AIM OF THE TASK: Output nothing but the lines from the one holding "Screen dimensions: 1566x604" to the end of the listing. Reproduce them exactly, without the pictures.

◆ ◆ ◆

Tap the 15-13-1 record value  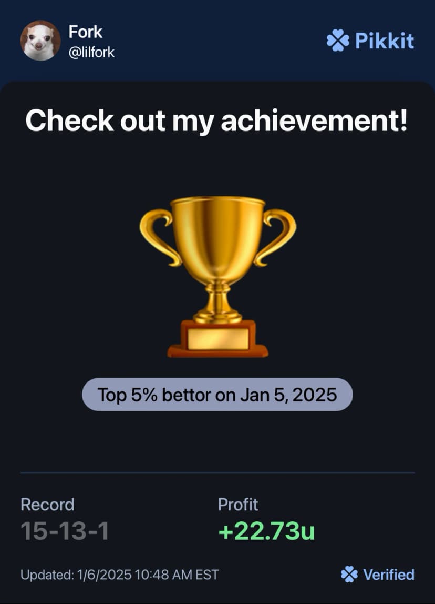[x=65, y=531]
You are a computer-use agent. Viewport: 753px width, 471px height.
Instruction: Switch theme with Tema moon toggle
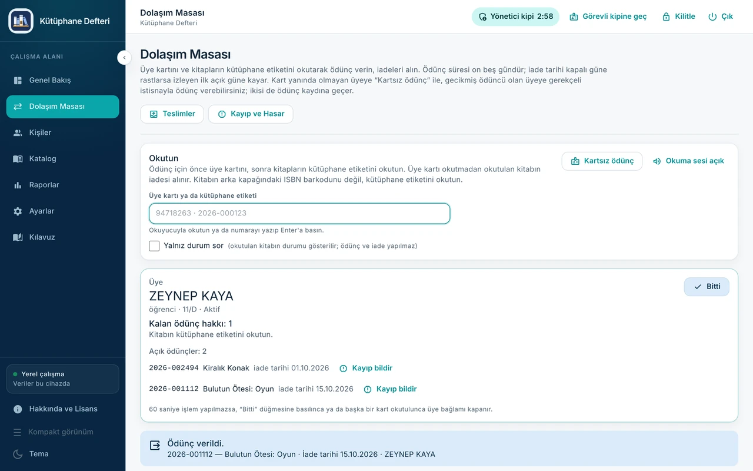pyautogui.click(x=31, y=454)
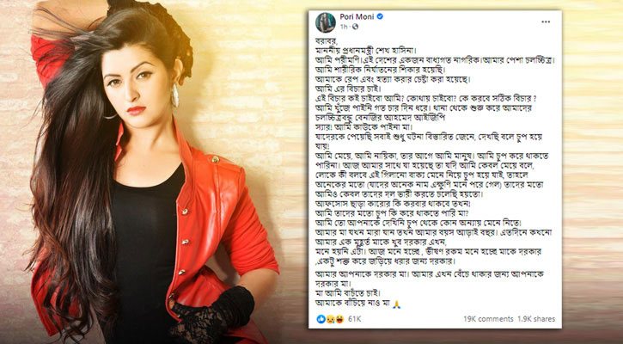This screenshot has height=344, width=623.
Task: Click the line 'আমি এর বিচার চাই।'
Action: point(345,89)
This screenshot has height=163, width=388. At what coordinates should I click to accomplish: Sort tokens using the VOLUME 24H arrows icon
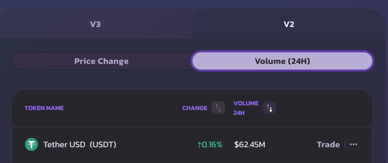pyautogui.click(x=269, y=108)
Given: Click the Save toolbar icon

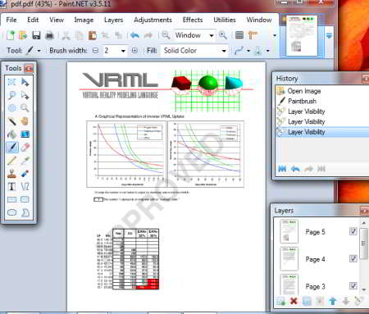Looking at the screenshot, I should [36, 35].
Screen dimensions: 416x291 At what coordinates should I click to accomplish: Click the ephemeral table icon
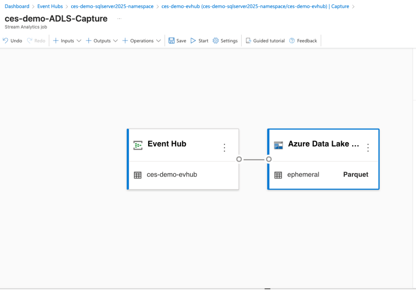(x=278, y=175)
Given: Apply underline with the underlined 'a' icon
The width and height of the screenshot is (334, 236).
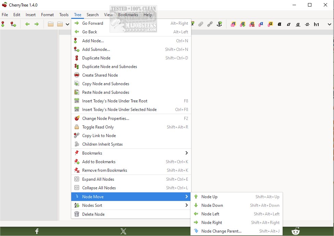Looking at the screenshot, I should (x=298, y=24).
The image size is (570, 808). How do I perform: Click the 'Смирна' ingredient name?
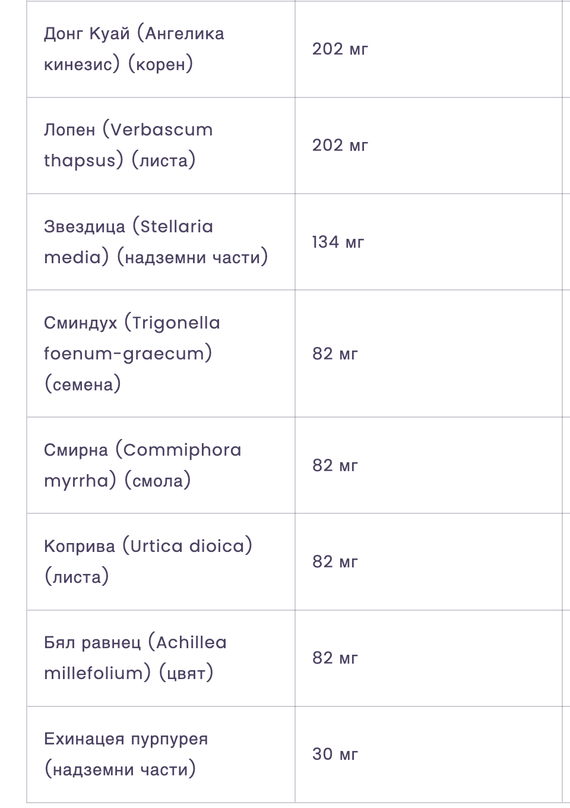(76, 450)
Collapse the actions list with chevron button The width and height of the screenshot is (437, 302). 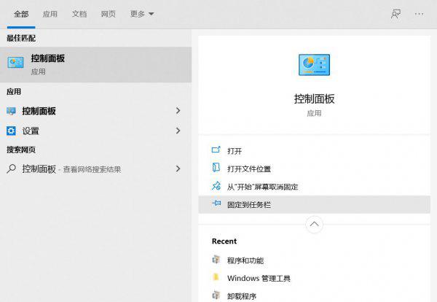[314, 224]
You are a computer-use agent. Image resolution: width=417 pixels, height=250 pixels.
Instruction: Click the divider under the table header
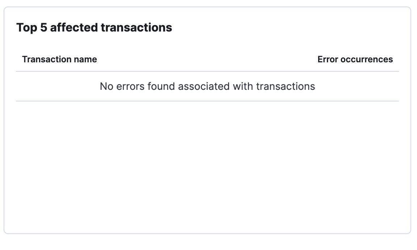click(x=207, y=71)
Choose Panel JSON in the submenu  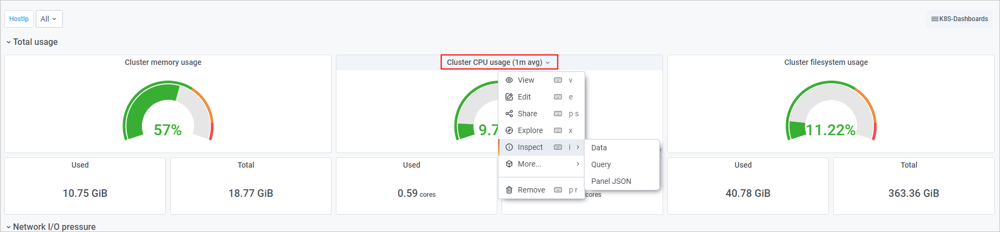611,181
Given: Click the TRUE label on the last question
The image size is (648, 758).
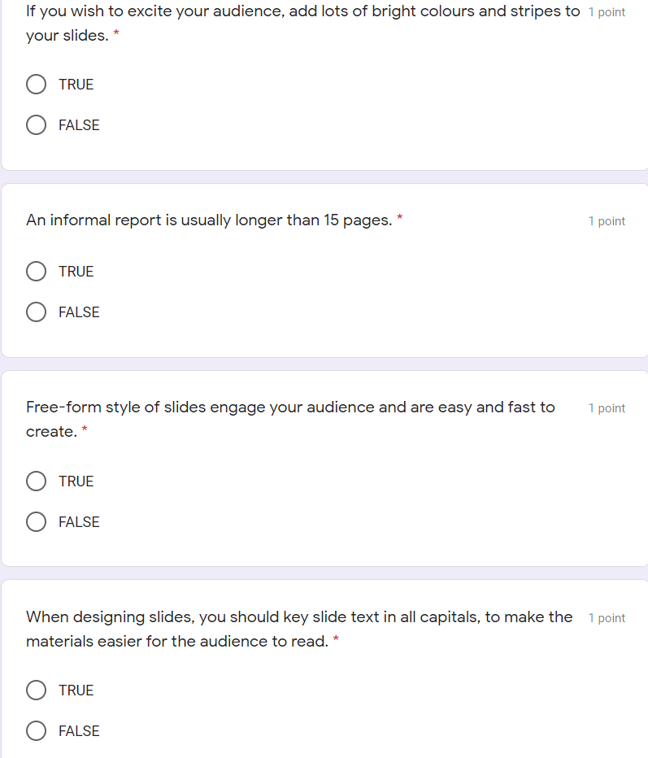Looking at the screenshot, I should [76, 690].
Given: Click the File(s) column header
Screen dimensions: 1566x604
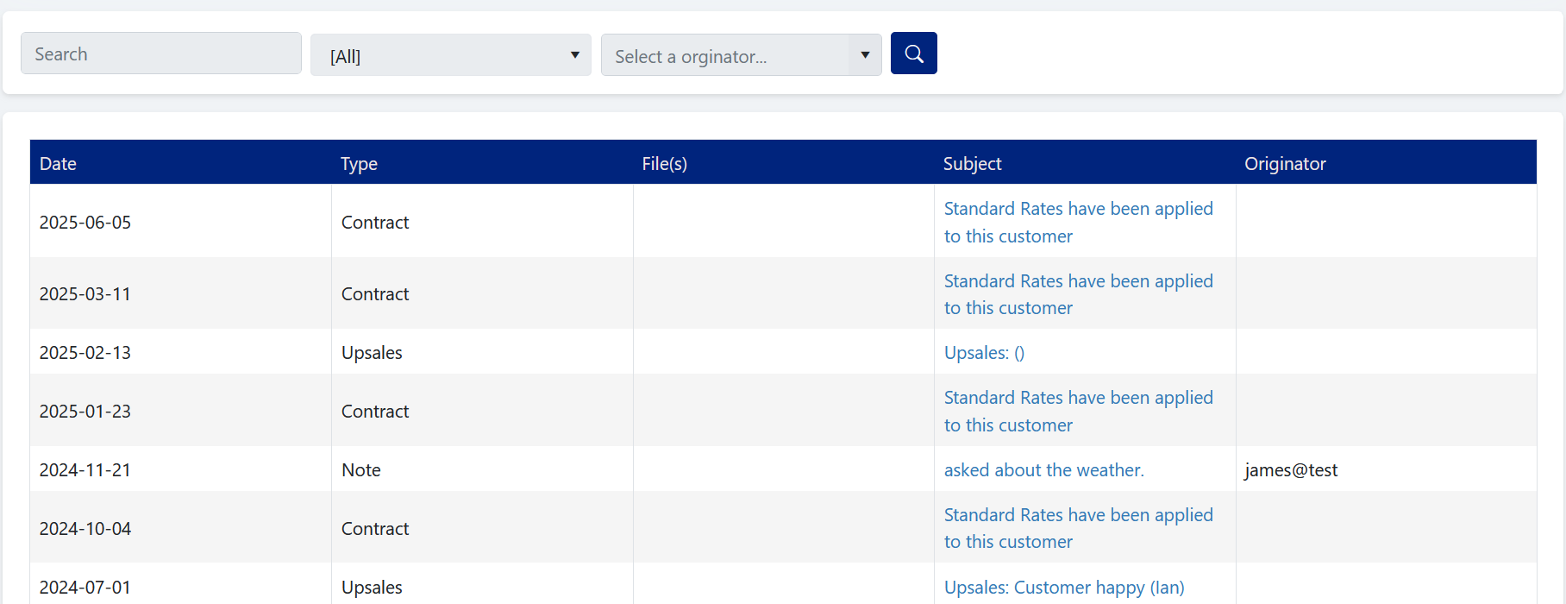Looking at the screenshot, I should point(664,164).
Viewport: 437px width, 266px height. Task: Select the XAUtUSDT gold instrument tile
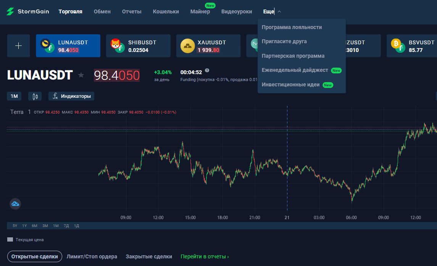(208, 46)
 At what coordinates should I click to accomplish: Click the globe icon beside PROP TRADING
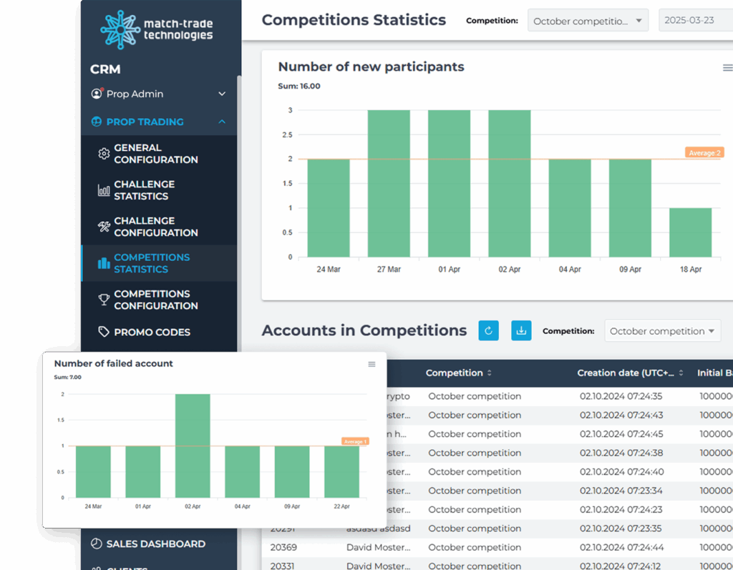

◆ ◆ ◆

SOLUTION TO THIS TASK:
Screen dimensions: 1566x604
Looking at the screenshot, I should point(664,164).
Viewport: 437px width, 266px height. Task: Select the XAUtUSDT gold instrument tile
(208, 46)
 At what coordinates should I click to accomplish: Click the globe icon beside PROP TRADING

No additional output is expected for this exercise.